Wednesday 21 March 2012

Dog-Blog : A Heart Condition

It's hard to believe that Pinnie, best dog in the world, is now buried in our front- yard with marigolds planted on top of her along with a vase holding several red hibiscus flowers.

When going through a valley of sadness like this, it is easy to wish we had never got that foxy-spaniel cross thirteen years ago that grew into the best dog that ever lived, but that is futile thinking because we did have her and she did have us and what a sterile life it would be if we knew no love or loss.

I should have realized Pinnie's poor prognosis that day last year when I had to carry her home up the last hill after a short walk in  the paddocks behind our house. She just went on strike there and then and I had no choice but to look a right goof-ball returning home with a rotund dog and four paws protruding at right-angles from my chest.

A state of denial is a blissful one. We thought Pinnie's expensive heart-pills would rescue her and ensure near immortality but of course a heart does eventually stop beating.

For a while I doubted Cossack had any true fondness for Pinnie  because he sometimes came out with harsh words like, "Get off that sofa, Pin!", or "Bern, your beep-beep dog ate my pineapple lumps!", but he cried as much as I did when the best dog in the whole world succumbed to the vet's injection.

We were both grateful though when her body slumped peacefully for her discomfort was over.

But what do you do with the daily little events that cause you to react instinctively as if your dog is still mooching around? Like yesterday, Coss spilled some tuna on the decking and I called Pinnie over to do her usual slurp-slurp clean-up but then I remembered that she was dead and dead dogs cannot lick up tuna.

I expect her at the back-door with damp nose against the glass but when I look there is no damp nose with a dog attached to it. How can we walk on the beach without Pinnie to fetch the sticks we throw into the waves? What is there to laugh at with no dog to bark ferociously at a hunk of driftwood or a seagull?

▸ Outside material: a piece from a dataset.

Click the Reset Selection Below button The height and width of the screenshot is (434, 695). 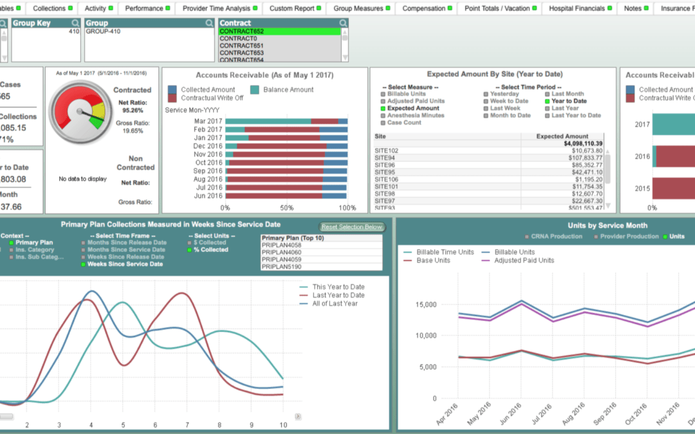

Why do I go to fill up her water-bowl when the sensible part of me knows she is gone? Obviously, the mind takes a while to adjust to sad new chapters on our lives. We want to pretend for just a bit longer that things are as they were.

Sure, Pinnie drove us crazy at times. Did she obey basic commands like, "Quiet Pin!", when she barked and barked and barked and barked and barked at every visitor, even a friend?  No, she didn't.

Was Pinnie a thief? Indeed she was. When we caught her licking out a stolen jar of 'Nutella' under the sofa, such was her menacing snarl when we attempted to remove it from her that I wondered if she had originated in the very pits of hell. Fortunately, Pinnie was all bark and no bite, all spark and no spite.

She was a ghetto-dog through and through, of unknown but probably dubious parentage.  Yes, Pinnie had faults but she also had brown eyes of velvet kindness and ears so soft that when Coss and I took her to the vet last Saturday, I wished for an insane moment that I could do a Van Gogh and claim a bit of just one ear for a souvenir. Of course I didn't because that would be weird but I can truly say with hand on totally unbiased heart that our dog had the most beautiful ears, not only in New Zealand, but anywhere dogs are between here and infinity.

Thank you, Kristen, for demanding a puppy on your 10th birthday. Thank you, Ben, for fighting with your sister over who loved that puppy the most.  Thanks, Trish for those walks on the beach and a huge "Thank you" to my mother for being so good to Pinnie while Coss and I had busy lives and our children had grown up and left home.

Perhaps I should walk on the beach sometime soon. I'll go early on a sunday morning and noone will see the condition of my heart when I throw a stick into the sea and it just washes, un-fetched, back on shore.

Sentiment has its place but so does gratitude for what is lent to us for a season. Thank you Pinnie.